Your goal
Repeat the records below verbatim, from the line containing "Where should I click to: Select Leerdoelen" up to and including the line containing "click(360, 377)".

Data in this exercise
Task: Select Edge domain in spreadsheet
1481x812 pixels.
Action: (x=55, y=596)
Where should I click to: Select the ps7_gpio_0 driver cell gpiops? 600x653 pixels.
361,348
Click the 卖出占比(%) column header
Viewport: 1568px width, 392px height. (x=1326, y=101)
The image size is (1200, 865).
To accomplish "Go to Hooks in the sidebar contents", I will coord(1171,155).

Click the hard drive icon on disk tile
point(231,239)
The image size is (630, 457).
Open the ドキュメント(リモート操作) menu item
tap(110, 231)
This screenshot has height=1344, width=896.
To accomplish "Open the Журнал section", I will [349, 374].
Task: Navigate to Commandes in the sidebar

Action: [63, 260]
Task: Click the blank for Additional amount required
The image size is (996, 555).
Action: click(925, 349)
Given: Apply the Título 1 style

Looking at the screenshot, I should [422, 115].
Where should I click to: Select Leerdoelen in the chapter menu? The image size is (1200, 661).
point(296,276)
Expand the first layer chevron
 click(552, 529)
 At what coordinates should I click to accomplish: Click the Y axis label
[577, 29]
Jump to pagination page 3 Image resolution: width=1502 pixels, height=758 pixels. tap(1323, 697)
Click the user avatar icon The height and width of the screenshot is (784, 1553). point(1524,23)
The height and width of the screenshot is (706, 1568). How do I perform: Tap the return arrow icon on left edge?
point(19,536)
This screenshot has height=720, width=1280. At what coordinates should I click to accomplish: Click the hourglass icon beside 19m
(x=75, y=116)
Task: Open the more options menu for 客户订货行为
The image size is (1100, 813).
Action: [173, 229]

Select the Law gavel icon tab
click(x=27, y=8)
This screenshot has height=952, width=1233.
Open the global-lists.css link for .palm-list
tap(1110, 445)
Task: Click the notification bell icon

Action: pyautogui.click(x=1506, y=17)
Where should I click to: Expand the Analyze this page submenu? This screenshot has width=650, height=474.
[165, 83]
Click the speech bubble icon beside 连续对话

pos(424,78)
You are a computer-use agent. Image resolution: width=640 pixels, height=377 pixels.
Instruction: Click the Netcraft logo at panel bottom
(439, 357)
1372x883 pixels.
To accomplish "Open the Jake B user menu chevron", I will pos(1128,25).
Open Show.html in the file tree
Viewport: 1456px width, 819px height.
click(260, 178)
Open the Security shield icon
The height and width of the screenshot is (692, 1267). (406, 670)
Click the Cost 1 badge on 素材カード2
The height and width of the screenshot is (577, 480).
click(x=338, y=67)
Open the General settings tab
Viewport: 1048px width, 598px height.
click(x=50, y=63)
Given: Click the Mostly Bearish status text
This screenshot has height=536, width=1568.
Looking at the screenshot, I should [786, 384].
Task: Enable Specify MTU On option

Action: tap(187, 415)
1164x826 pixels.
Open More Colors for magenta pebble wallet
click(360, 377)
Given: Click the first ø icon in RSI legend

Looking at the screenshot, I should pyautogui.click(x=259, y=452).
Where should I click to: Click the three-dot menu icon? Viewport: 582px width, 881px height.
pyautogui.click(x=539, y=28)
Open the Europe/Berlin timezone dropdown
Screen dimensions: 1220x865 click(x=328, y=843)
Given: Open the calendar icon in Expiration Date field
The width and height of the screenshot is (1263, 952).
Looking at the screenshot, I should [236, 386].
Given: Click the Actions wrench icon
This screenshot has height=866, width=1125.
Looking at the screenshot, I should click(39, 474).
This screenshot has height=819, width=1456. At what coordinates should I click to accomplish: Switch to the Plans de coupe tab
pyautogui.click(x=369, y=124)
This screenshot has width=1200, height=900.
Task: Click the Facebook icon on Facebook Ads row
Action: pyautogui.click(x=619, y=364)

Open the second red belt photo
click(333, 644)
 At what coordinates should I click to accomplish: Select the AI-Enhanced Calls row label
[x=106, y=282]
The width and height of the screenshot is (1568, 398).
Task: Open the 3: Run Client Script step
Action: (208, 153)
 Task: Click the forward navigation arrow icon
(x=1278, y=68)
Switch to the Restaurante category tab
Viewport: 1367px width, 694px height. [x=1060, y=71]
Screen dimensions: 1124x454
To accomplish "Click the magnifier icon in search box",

Answer to the exercise
Where should I click to: Select Leerdoelen in the chapter menu? The image size is (1200, 661).
point(296,276)
Expand the first layer chevron
 click(552, 529)
 At what coordinates should I click to accomplish: Click the Y axis label
[577, 29]
Jump to pagination page 3 Image resolution: width=1502 pixels, height=758 pixels. tap(1323, 697)
Click the user avatar icon The height and width of the screenshot is (784, 1553). point(1524,23)
The height and width of the screenshot is (706, 1568). How do I perform: Tap the return arrow icon on left edge?
point(19,536)
This screenshot has height=720, width=1280. At what coordinates should I click to accomplish: Click the hourglass icon beside 19m
(x=75, y=116)
Task: Open the more options menu for 客户订货行为
The image size is (1100, 813).
Action: [173, 229]

Select the Law gavel icon tab
click(x=27, y=8)
This screenshot has height=952, width=1233.
Open the global-lists.css link for .palm-list
tap(1110, 445)
Task: Click the notification bell icon

Action: pyautogui.click(x=1506, y=17)
Where should I click to: Expand the Analyze this page submenu? This screenshot has width=650, height=474.
[165, 83]
Click the speech bubble icon beside 连续对话

pos(424,78)
You are a computer-use agent. Image resolution: width=640 pixels, height=377 pixels.
Instruction: Click the Netcraft logo at panel bottom
(439, 357)
1372x883 pixels.
To accomplish "Open the Jake B user menu chevron", I will pos(1128,25).
Open Show.html in the file tree
Viewport: 1456px width, 819px height.
click(260, 178)
Open the Security shield icon
The height and width of the screenshot is (692, 1267). (406, 670)
Click the Cost 1 badge on 素材カード2
The height and width of the screenshot is (577, 480).
click(x=338, y=67)
Open the General settings tab
Viewport: 1048px width, 598px height.
click(x=50, y=63)
Given: Click the Mostly Bearish status text
This screenshot has height=536, width=1568.
Looking at the screenshot, I should [786, 384].
Task: Enable Specify MTU On option

Action: tap(187, 415)
1164x826 pixels.
Open More Colors for magenta pebble wallet
click(360, 377)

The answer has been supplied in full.